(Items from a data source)

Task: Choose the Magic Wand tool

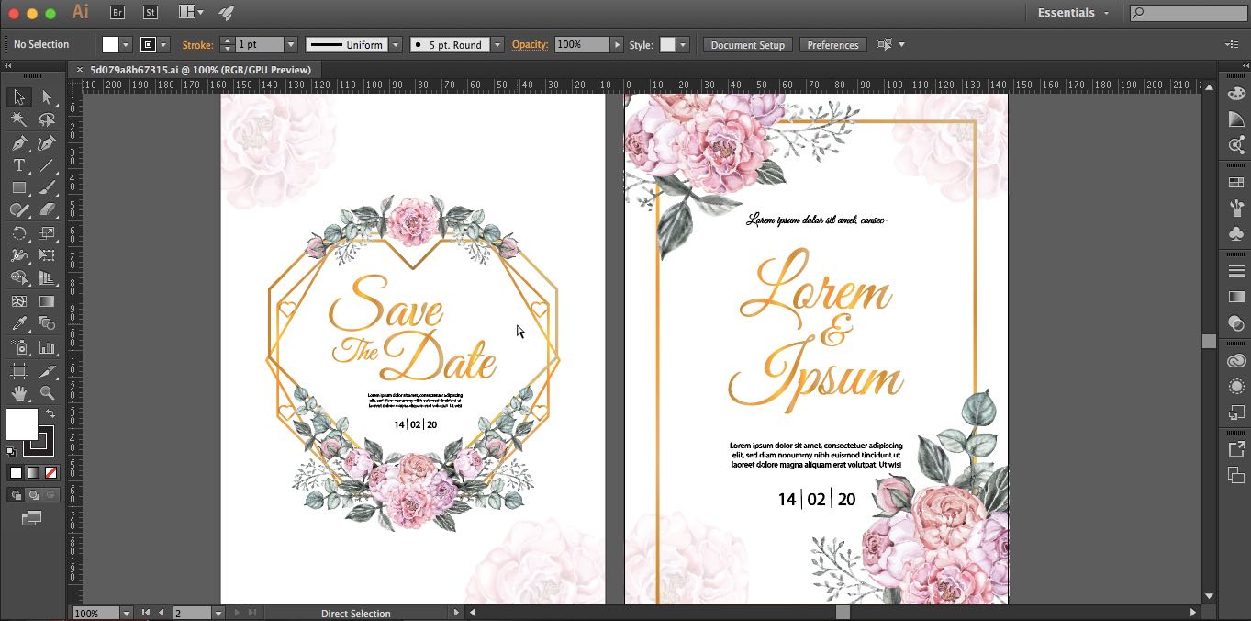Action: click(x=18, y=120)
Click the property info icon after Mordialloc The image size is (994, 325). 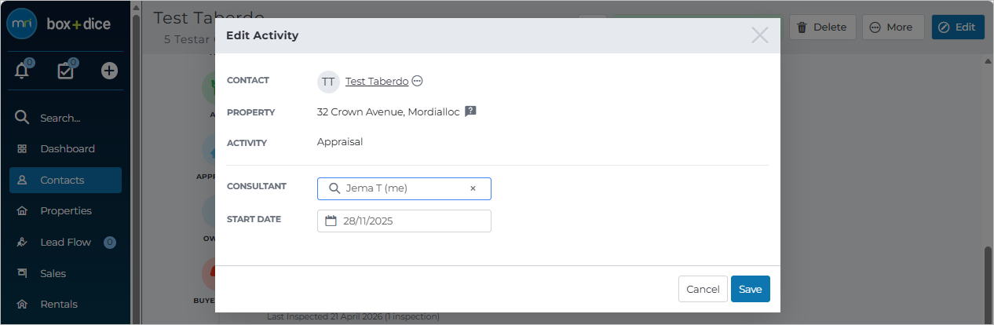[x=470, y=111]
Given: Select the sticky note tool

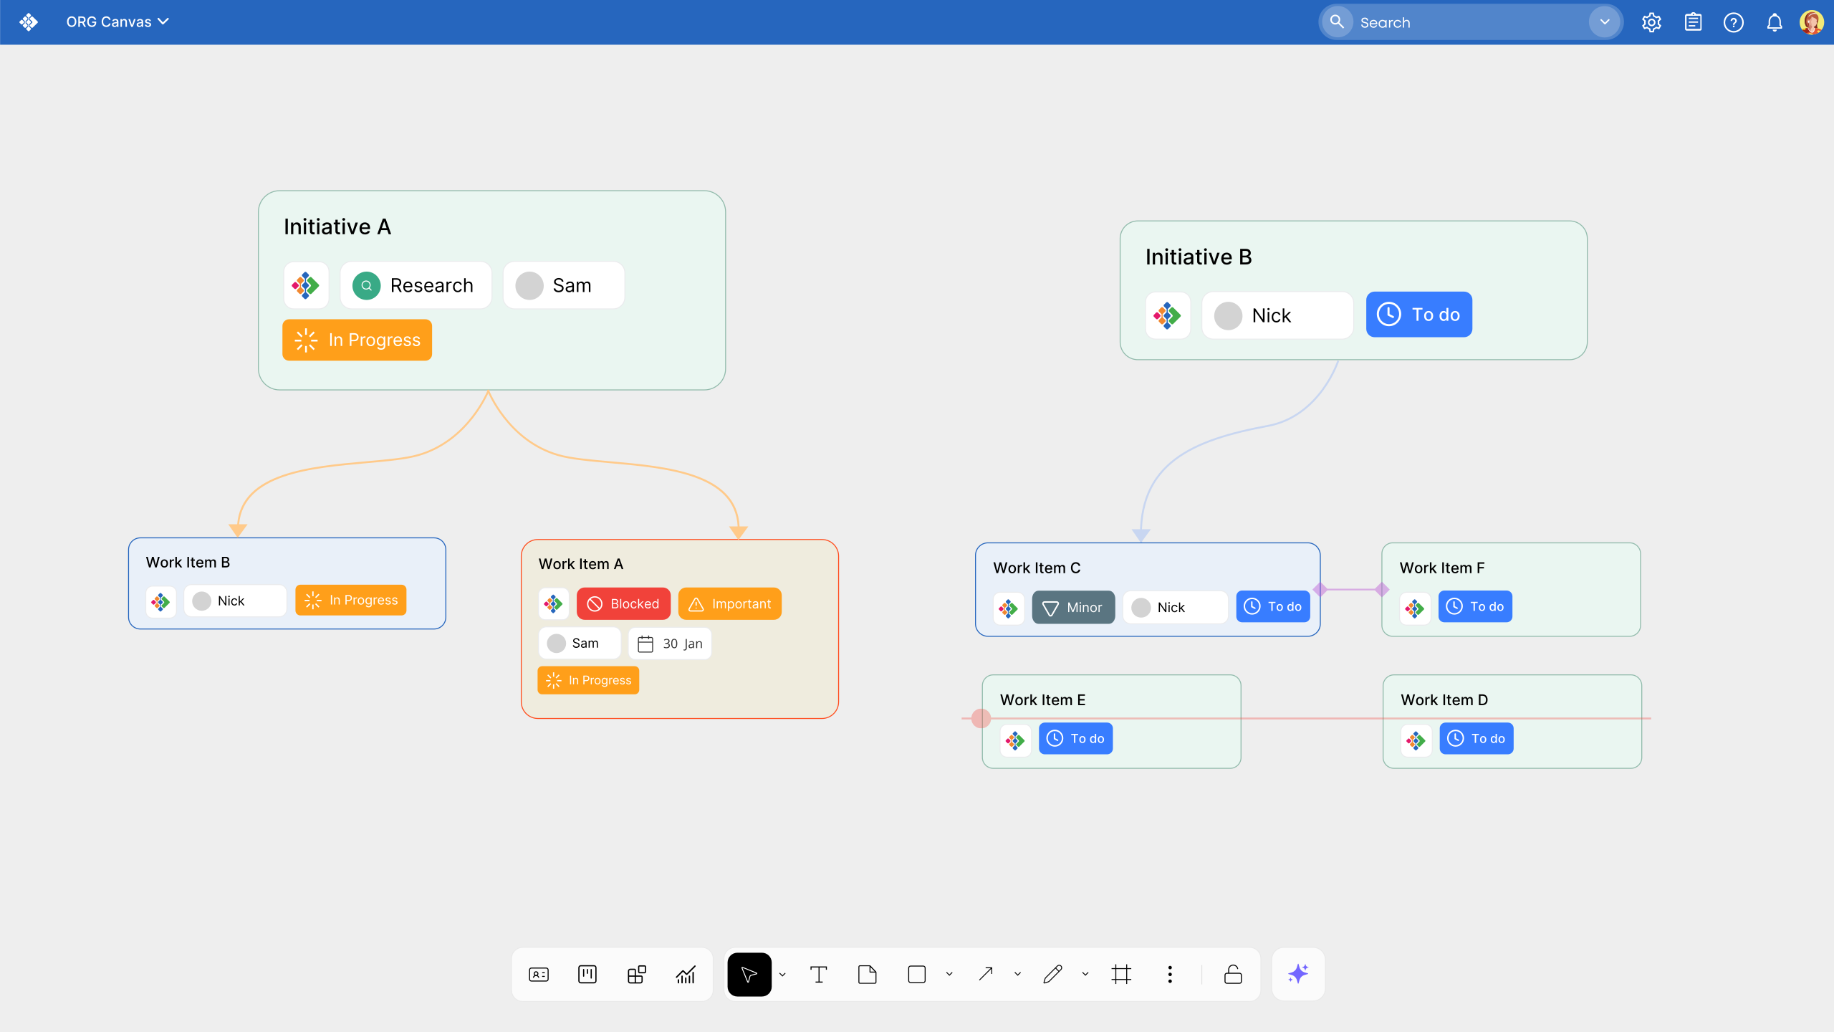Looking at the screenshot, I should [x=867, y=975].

EXERCISE: Pull out each line of the rows above that contains the word "tool", and copy those lines unchanged.

CORRECT ANSWER:
Task: Choose the Magic Wand tool
Given: Select the sticky note tool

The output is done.